Please give the lines between the line holding "start (545, 168)" and the line holding "define [1239, 242]", inclusive, again, switching "document" to "page" and leaving everything else unchanged.

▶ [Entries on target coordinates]
══════════

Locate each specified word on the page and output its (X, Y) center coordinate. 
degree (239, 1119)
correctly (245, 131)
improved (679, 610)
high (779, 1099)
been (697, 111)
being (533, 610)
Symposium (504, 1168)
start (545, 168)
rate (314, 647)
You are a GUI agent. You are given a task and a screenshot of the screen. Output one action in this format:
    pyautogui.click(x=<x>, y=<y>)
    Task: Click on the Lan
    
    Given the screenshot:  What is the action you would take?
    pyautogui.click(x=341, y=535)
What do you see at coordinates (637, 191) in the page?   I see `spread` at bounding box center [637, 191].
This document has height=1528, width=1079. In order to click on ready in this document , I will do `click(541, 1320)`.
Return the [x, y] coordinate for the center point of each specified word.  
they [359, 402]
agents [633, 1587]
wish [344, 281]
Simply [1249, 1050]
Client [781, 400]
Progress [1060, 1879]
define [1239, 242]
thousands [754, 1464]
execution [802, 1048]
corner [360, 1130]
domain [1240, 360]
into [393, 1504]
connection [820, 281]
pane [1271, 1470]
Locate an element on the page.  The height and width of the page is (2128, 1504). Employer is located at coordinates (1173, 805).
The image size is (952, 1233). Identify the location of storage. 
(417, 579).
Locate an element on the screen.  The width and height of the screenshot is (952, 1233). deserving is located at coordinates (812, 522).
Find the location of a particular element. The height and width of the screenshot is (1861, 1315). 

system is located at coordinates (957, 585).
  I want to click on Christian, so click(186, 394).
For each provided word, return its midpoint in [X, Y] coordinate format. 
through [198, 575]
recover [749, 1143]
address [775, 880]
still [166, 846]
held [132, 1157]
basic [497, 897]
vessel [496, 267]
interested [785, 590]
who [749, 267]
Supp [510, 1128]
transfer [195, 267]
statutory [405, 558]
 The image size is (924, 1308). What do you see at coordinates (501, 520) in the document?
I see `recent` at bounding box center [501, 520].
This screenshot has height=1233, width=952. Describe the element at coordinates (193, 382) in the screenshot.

══════════

▶ [Reply to the exercise]
start (545, 168)
rate (314, 647)
You are a GUI agent. You are given a task and a screenshot of the screen. Output one action in this format:
    pyautogui.click(x=<x>, y=<y>)
    Task: Click on the Lan
    
    Given the screenshot:  What is the action you would take?
    pyautogui.click(x=341, y=535)
What do you see at coordinates (637, 191) in the page?   I see `spread` at bounding box center [637, 191].
This page has height=1528, width=1079. In order to click on ready in this page , I will do `click(541, 1320)`.
Return the [x, y] coordinate for the center point of each specified word.  
they [359, 402]
agents [633, 1587]
wish [344, 281]
Simply [1249, 1050]
Client [781, 400]
Progress [1060, 1879]
define [1239, 242]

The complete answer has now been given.